The Supreme Court consented to the opinion of the Intellectual Property Commerce Court and dismissed the appeal filed by Gauss in July of this year substantially in view of the following findings:
The patent at issue is calling for a frame structure of a display device which at least comprises a metal backplate and a plastic frame wherein a side of the metal backplate extends downward to form a side edge;… the side edge has two side faces,… the plastic frame envelopes the side edge wherein the plastic frame, molded onto the side edge by injection molding, entirely envelopes both side faces of the side edge. A backlight module can be directly installed between the side edges enveloped by the plastic frame.
Although Gauss was the first to propose the concept of forming an “insert molding framework structure” which contributed to the thinning of the liquid crystal displays (LCM), it was not until after an employee of Wei Lian approached Gauss, discussing about the development of the related products and requested an evaluation of the insert molding frame structure that Gauss handed out updated drawings. In these drawings, apparently, the plastic frame did not entirely envelop the two lateral faces of the side edge of the metal backplate.
Thus, the employee of Wei Lian suggested two solutions, one of which was to "reduce the length of the bend portion of the iron part (corresponding to the metal backplate) by 0.5mm and simultaneously increase the length of the plastics in the middle frame by 0.5mm to fully encompass the iron part." This is the "entire enveloping” technical solution, and said employee provided detailed 3D drawings to Gauss for evaluation for two times, which clearly demonstrated the "entire enveloping” technique.
From the submitted drawings, it is noted that the "entire enveloping” technique was indeed proposed by an employee of Wei Lian who presumably has made substantial modification to Gauss’ original design with “partial enveloping” technique. As such, said employee should be deemed a co-inventor and, in turn, his employer, Wei Lian, should be deemed a co-owner of the patent according to the Patent Act.
Obviously, both the Supreme Court and the Intellectual Property and Commerce Court agreed that a person who has made "substantial contribution” should refer to that who has engaged in creative thinking to solve a problem or achieve a specific effect in an invention and subsequently proposes concrete and achievable technical means.
The Intellectual Property and Commerce Court's opinion regarding "substantial contribution” was first disclosed in 2009, which remains unaltered over the years, as reflected in a number of precedents posted on the website of the IP Office.
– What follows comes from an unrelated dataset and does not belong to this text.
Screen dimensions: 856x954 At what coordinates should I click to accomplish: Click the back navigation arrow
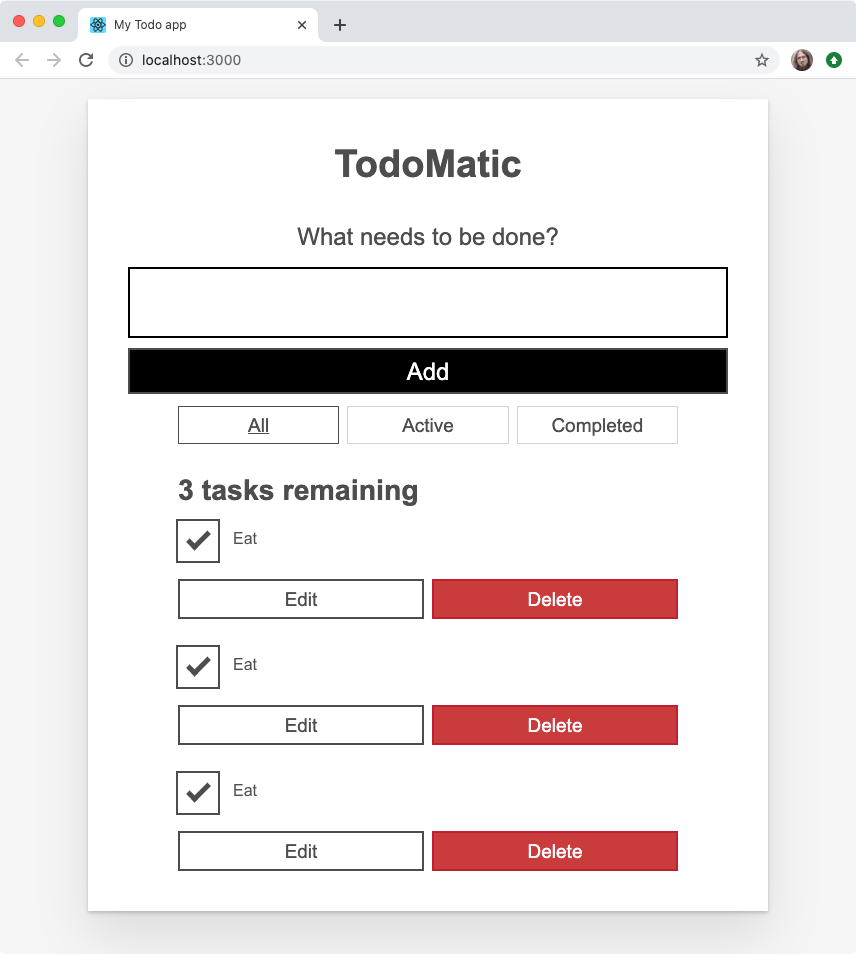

That is, when determining whether a person has made a substantial contribution to the invention claimed in a disputed patent, proposing a concept that includes theory and effects is insufficient; he should have proposed technical means that can accomplish the concept.
On a side note, that Wei Lian has submitted a preponderance of documents, including the records of the technical research and development process is a leverage in this lawsuit. As such, inventors are urged to, from time to time, record any specific implementation means they have thought of for a given technical concept. Only those which are documented and preserved can serve as evidence of “substantial contribution to the invention at issue” in the event of a patent dispute. Additionally, when collaborating with others or commissioning or being commissioned by others for product development, it is preferable to have clear contractual agreements in place regarding the ownership of the inventions to prevent future disputes.